:: What is needed ::
Beginning with the line where "[Close dialog] (207, 1197)" appears, restate each line word for word until the data ends. Pictures do not go in.

╭─ Data for this task

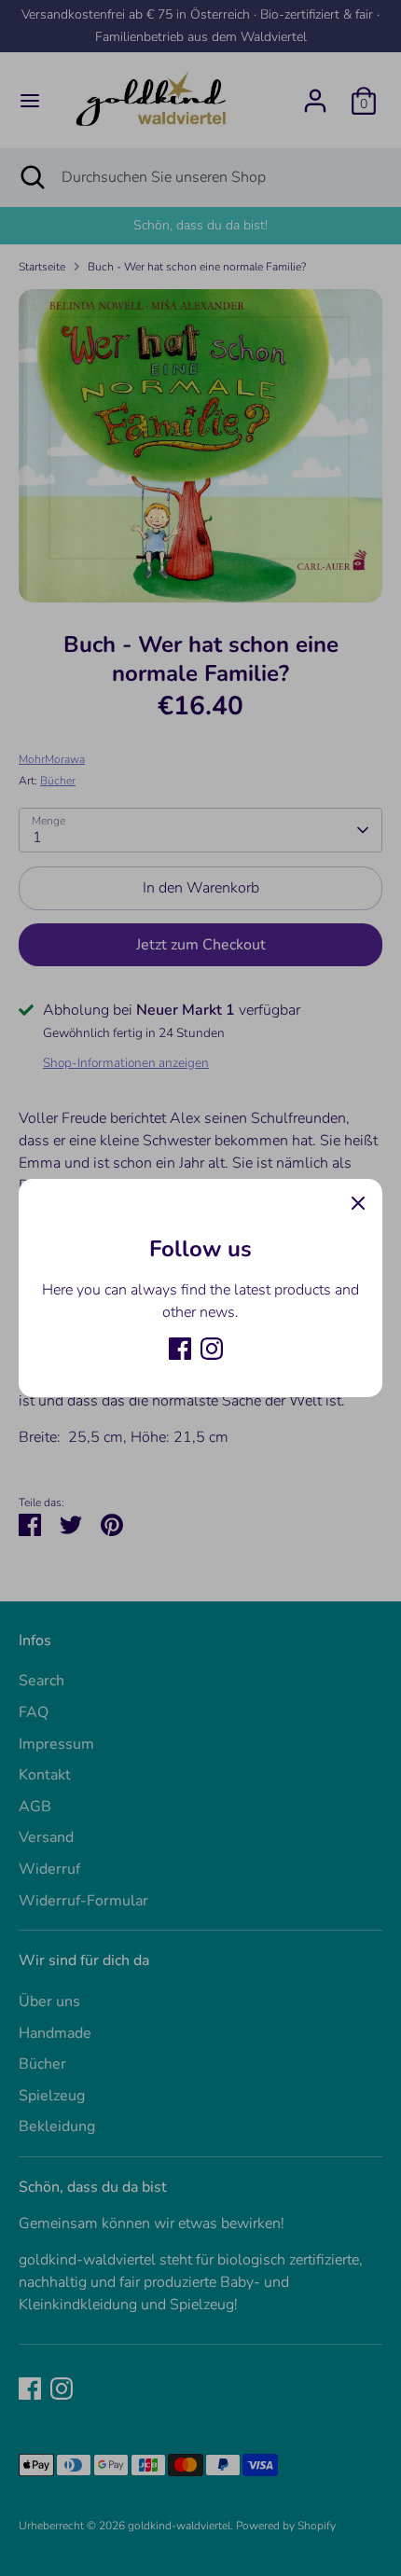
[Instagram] (211, 1348)
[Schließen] (358, 1203)
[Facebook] (180, 1348)
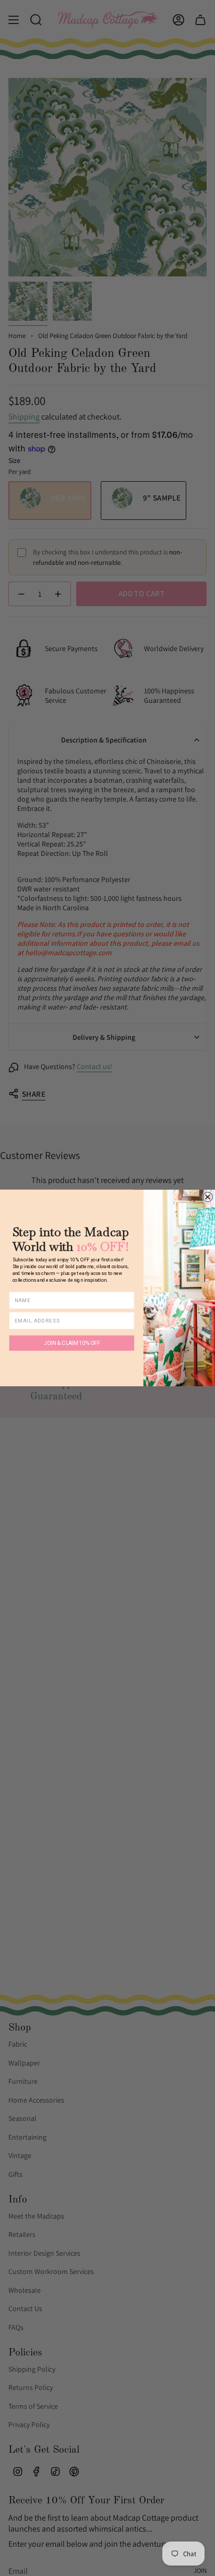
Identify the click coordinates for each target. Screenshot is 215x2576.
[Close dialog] (207, 1197)
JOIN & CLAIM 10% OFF (72, 1343)
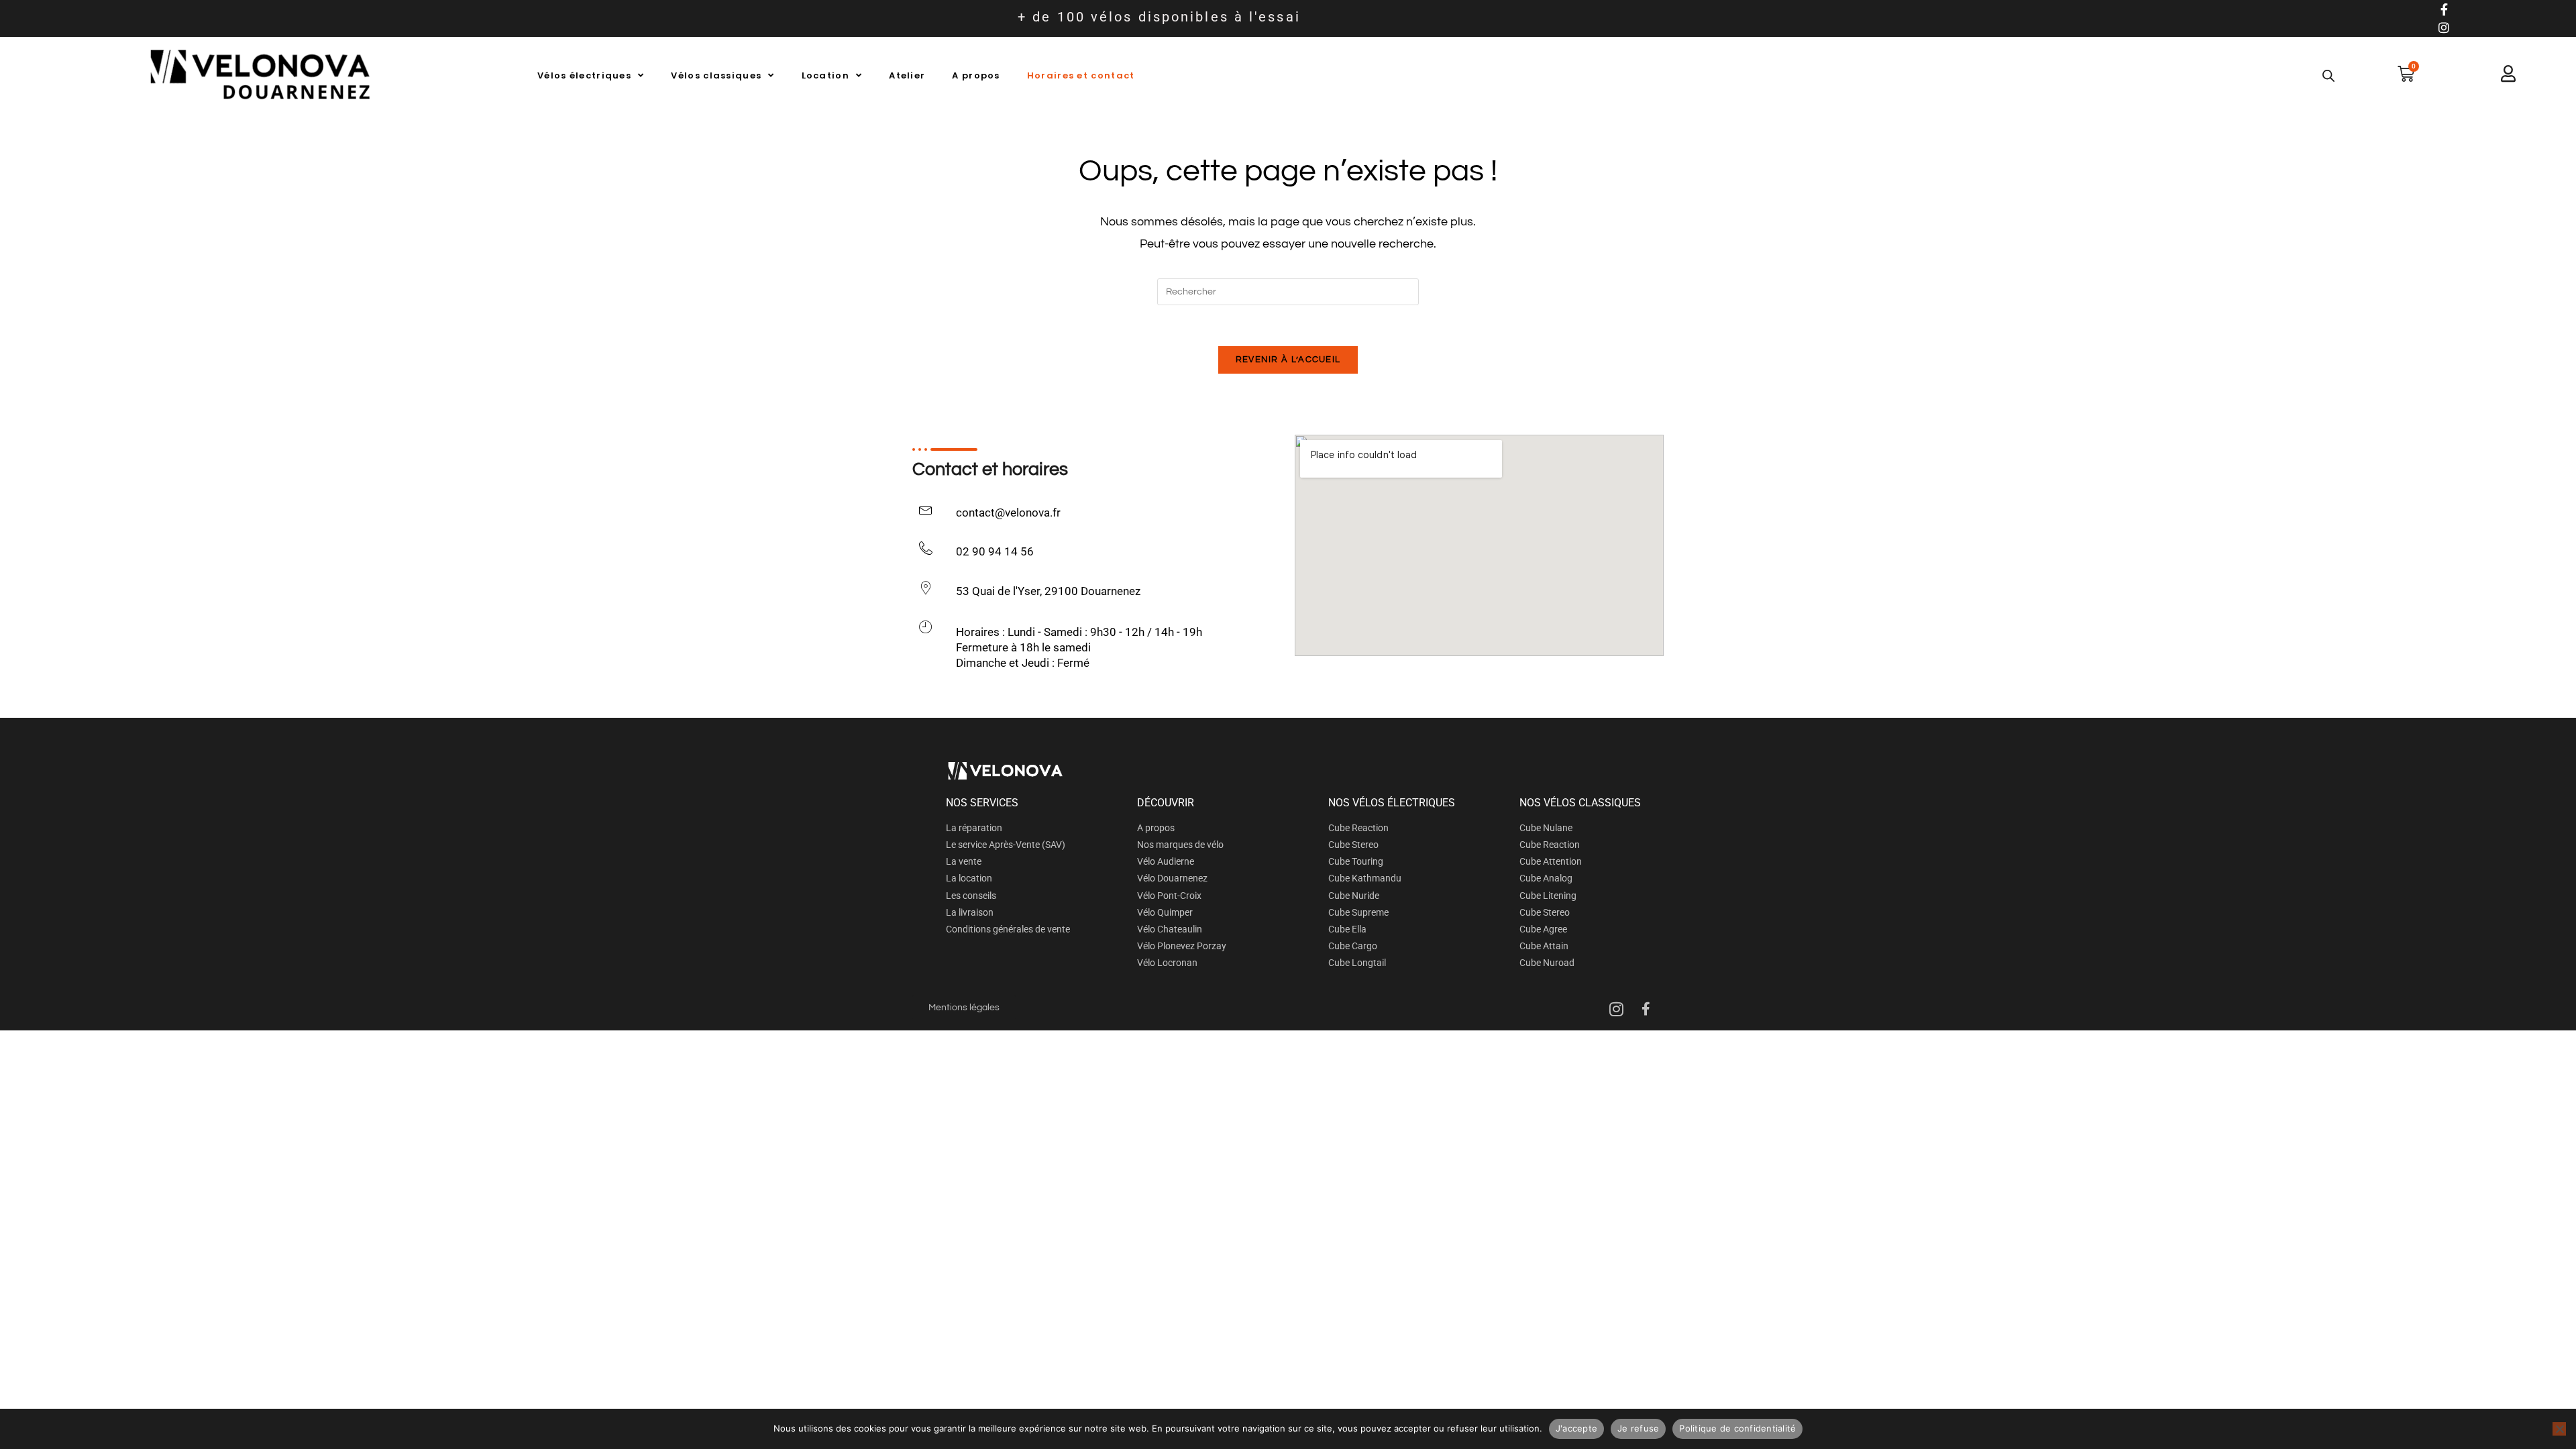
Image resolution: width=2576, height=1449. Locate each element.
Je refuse (1638, 1428)
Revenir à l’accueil (1288, 359)
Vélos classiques (716, 75)
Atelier (907, 75)
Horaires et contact (1081, 75)
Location (825, 75)
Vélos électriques (584, 75)
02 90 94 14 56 (995, 551)
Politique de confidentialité (1737, 1428)
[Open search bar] (2328, 76)
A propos (976, 75)
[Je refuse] (2559, 1429)
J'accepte (1576, 1428)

╰─

:: Output for this exercise ::
[Close dialog] (207, 1197)
JOIN & CLAIM 10% OFF (72, 1343)
Image resolution: width=2576, height=1449. Locate each element.
Je refuse (1638, 1428)
Revenir à l’accueil (1288, 359)
Vélos classiques (716, 75)
Atelier (907, 75)
Horaires et contact (1081, 75)
Location (825, 75)
Vélos électriques (584, 75)
02 90 94 14 56 (995, 551)
Politique de confidentialité (1737, 1428)
[Open search bar] (2328, 76)
A propos (976, 75)
[Je refuse] (2559, 1429)
J'accepte (1576, 1428)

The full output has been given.